Peter Kramer argued, in his 1993 book Listening to Prozac, that many of his patients (mostly women) who were made anxious in a man's world were better off once they took Prozac. They were less anxious, needy, and above all, less sensitive. If you study carefully the drug advertisements for SSRIs, inevitably you see them pitched for soccer moms who are stressed out by competing demands of childcare and work deadlines. The drug ads are designed to encourage women, who are always good consumers, to consider thier stress to be not so much a product of unbearable social expectations, but rather a neurochemical failing (see Jonathan Metzl, "Selling Sanity Through Gender."). These drug ads are really just part of a larger trend of selling "lifestyle ailment" medications (Viagra, Propecia, Cialis, Prilosec . . .) (see Carl Elliott, Better Than Well).
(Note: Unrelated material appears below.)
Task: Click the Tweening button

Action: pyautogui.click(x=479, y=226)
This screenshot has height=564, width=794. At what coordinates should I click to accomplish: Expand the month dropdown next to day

Now, I have always found Kramer's question, namely what is wrong with Cosmetic Psychopharmacology (taking SSRI drugs to feel better than well)?, to be intriguing. What interests me is that most people seem to find this practice repugnant. Imagine you were to say to your friend: "Well, I used to be stressed out all of the time at work because the alpha-male environment is pretty brutal. But, now I take Prozac and I just don't give a shit anymore." What is her/his response likely to be? When I pitch this to audiences, most believe that this is simply wrong. "We should be changing the workplace," they argue. Or, "what about therapy, or yoga?" Anything but taking a pill to solve these structural problems seems preferable. But why? Why is it better, I ask you, to do Yoga than take a pill?